** DATASET EXCERPTS follows **

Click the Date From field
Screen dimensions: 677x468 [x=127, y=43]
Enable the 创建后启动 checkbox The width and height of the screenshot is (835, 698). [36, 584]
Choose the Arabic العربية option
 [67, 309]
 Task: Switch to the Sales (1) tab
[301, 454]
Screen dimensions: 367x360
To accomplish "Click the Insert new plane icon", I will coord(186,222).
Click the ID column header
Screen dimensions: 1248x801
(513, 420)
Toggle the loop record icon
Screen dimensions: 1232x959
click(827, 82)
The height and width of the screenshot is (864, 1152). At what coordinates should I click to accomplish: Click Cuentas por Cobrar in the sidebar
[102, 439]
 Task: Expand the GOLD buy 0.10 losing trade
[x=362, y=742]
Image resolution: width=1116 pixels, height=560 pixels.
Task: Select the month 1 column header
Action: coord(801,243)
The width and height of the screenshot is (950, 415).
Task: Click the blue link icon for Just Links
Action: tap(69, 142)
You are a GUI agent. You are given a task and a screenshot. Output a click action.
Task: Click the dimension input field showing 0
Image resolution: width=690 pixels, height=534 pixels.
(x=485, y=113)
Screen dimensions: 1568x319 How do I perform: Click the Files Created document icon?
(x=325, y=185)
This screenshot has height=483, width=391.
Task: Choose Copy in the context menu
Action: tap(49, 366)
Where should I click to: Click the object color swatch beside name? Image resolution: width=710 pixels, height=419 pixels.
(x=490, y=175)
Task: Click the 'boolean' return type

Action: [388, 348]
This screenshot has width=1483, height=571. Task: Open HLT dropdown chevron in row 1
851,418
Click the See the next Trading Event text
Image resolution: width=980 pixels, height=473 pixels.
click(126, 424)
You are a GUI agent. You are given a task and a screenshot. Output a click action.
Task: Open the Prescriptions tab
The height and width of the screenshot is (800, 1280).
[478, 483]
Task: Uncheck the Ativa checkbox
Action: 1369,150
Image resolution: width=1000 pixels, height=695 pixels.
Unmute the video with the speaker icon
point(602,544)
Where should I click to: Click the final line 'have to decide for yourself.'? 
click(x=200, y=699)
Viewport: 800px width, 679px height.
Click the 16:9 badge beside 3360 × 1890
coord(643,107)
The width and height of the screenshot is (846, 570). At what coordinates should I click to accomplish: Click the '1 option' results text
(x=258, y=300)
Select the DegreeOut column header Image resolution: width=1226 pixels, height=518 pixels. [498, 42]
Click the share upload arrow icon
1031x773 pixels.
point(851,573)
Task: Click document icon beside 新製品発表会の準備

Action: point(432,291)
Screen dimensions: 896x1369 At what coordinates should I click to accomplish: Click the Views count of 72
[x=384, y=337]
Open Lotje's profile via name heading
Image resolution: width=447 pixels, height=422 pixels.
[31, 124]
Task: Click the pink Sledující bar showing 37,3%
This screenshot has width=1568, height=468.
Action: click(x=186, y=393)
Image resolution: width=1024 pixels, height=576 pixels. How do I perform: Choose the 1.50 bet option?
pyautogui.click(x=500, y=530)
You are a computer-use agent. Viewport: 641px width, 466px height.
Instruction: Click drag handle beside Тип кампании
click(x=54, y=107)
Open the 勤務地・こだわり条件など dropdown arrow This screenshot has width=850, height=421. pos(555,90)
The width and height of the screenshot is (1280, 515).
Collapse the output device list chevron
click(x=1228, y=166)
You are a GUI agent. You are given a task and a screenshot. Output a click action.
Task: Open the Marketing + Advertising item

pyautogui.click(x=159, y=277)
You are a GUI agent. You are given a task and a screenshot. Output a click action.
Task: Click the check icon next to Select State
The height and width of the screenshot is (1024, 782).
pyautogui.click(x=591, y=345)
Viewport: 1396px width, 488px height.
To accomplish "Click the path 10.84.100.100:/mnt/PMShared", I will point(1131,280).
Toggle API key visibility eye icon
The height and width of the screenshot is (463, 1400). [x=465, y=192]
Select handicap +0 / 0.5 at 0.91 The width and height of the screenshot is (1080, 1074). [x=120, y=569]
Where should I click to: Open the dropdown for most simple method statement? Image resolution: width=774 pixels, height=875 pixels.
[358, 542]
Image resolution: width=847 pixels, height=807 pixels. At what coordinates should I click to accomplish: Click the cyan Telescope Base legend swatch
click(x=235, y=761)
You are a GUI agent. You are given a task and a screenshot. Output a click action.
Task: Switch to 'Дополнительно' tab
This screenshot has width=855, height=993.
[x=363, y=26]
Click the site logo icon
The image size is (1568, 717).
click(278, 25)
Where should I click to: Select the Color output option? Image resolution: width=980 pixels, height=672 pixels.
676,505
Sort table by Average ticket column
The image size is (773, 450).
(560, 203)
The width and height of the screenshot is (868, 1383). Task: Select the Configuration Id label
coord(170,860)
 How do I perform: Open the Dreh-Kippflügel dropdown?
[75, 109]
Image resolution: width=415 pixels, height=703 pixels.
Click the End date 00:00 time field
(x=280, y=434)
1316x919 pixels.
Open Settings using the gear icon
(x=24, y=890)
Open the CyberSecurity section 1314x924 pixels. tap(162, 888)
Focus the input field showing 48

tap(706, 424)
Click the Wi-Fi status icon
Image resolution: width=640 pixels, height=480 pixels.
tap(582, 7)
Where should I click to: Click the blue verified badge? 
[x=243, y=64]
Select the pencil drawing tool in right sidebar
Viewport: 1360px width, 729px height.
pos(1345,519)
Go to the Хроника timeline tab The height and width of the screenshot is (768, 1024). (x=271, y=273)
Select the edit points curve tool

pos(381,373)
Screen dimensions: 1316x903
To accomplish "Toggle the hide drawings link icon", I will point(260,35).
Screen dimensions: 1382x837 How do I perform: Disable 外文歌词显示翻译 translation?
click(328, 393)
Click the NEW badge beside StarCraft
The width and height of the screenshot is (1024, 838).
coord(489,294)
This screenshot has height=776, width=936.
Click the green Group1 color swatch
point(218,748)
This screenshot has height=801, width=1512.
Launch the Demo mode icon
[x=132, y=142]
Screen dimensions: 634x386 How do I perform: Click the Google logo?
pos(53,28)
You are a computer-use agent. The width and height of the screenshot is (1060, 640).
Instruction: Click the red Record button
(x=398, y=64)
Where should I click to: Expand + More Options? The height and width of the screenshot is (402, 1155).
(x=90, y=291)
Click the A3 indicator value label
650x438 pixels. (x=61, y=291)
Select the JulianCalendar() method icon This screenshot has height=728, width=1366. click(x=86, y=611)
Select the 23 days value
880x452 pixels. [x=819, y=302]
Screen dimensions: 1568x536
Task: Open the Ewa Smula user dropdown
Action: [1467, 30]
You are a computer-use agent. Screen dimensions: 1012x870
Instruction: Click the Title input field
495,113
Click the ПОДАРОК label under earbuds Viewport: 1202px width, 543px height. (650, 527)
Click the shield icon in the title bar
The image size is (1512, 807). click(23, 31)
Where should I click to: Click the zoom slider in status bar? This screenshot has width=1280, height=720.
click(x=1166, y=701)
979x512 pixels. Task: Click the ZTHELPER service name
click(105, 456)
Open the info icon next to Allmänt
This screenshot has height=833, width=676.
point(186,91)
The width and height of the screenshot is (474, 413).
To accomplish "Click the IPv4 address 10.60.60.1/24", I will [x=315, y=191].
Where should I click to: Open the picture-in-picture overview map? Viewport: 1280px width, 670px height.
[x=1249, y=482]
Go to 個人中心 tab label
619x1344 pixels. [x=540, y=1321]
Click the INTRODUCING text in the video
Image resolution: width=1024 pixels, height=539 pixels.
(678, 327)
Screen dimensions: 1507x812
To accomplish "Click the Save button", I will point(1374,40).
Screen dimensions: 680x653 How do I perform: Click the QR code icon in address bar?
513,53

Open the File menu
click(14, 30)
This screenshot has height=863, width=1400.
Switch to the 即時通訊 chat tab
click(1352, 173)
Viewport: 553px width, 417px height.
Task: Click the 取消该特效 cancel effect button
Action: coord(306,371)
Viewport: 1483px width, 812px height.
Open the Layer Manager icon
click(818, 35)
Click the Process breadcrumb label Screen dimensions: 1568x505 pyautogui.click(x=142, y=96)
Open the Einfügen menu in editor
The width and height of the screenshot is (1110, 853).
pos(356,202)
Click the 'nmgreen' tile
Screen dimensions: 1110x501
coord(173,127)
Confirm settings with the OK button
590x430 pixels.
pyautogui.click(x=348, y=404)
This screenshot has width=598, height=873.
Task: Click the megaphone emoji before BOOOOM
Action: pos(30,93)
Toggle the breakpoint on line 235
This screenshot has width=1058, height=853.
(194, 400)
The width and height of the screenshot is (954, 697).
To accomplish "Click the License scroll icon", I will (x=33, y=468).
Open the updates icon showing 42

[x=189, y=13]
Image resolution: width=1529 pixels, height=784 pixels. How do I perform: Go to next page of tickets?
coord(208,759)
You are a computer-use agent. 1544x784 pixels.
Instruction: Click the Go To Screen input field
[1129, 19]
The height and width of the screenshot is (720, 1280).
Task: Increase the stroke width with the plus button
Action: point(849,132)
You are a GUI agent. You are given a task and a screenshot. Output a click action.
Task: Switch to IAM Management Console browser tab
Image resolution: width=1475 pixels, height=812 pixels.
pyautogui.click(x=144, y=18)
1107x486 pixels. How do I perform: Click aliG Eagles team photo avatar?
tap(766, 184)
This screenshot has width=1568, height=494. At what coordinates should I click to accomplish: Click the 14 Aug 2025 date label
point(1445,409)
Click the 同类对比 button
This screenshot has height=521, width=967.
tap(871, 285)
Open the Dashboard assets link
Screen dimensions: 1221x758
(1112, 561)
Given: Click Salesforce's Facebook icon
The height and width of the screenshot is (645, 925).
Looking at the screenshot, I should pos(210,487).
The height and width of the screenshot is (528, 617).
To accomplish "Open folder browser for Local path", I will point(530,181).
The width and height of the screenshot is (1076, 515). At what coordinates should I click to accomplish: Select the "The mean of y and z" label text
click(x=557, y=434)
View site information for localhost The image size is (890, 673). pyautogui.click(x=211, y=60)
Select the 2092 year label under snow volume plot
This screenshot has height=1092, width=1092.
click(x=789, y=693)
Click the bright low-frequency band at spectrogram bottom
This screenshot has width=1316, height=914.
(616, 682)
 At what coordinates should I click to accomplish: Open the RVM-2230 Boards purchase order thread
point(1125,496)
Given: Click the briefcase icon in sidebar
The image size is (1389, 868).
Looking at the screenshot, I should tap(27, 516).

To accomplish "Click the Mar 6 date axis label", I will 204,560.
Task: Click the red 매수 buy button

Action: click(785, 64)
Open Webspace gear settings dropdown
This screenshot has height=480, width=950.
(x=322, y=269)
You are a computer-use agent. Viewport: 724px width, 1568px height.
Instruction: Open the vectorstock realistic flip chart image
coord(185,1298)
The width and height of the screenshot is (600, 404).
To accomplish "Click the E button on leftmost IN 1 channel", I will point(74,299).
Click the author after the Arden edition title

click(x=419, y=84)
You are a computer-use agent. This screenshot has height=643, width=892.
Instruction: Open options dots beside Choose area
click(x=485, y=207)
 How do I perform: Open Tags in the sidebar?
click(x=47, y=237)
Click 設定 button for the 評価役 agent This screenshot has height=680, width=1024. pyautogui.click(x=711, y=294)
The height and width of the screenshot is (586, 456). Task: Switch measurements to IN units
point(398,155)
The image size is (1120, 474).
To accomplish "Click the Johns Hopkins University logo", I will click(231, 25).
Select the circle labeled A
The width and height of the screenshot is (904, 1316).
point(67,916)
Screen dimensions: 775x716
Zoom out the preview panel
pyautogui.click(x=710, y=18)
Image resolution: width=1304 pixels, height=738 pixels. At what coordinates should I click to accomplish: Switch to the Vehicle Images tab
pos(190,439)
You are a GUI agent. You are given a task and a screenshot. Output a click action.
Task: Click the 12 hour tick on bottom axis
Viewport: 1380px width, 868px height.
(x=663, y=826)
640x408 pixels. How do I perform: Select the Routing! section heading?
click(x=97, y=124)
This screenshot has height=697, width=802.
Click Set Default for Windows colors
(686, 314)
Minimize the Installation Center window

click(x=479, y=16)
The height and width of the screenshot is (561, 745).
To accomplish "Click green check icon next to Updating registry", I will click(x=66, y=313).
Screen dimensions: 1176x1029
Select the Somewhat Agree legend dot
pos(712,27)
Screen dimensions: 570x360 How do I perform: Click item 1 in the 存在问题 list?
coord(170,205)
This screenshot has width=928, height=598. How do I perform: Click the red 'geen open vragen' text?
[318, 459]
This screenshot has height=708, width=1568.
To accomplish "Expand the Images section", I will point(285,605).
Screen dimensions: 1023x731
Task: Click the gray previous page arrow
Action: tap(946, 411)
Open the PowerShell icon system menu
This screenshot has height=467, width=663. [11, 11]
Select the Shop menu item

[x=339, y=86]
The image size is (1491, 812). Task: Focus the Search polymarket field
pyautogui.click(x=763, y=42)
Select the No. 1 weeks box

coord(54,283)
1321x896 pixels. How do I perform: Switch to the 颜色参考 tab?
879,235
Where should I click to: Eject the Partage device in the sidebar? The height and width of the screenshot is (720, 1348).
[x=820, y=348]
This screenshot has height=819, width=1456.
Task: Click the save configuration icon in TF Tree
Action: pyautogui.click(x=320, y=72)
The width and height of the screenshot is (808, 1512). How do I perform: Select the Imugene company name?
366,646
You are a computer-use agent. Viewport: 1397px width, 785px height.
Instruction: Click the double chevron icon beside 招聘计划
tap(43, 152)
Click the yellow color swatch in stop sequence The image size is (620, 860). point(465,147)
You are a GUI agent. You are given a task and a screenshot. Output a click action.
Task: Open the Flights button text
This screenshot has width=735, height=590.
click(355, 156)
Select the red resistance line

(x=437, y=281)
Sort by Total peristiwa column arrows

** End of DATASET EXCERPTS **

→ ACTIVITY
The required output is the stretch of entries above from the line containing "The width and height of the screenshot is (808, 1512)." through the line containing "Click the yellow", reproduced exactly.

→ EXERCISE ANSWER
The width and height of the screenshot is (808, 1512). How do I perform: Select the Imugene company name?
366,646
You are a computer-use agent. Viewport: 1397px width, 785px height.
Instruction: Click the double chevron icon beside 招聘计划
tap(43, 152)
Click the yellow color swatch in stop sequence The image size is (620, 860). point(465,147)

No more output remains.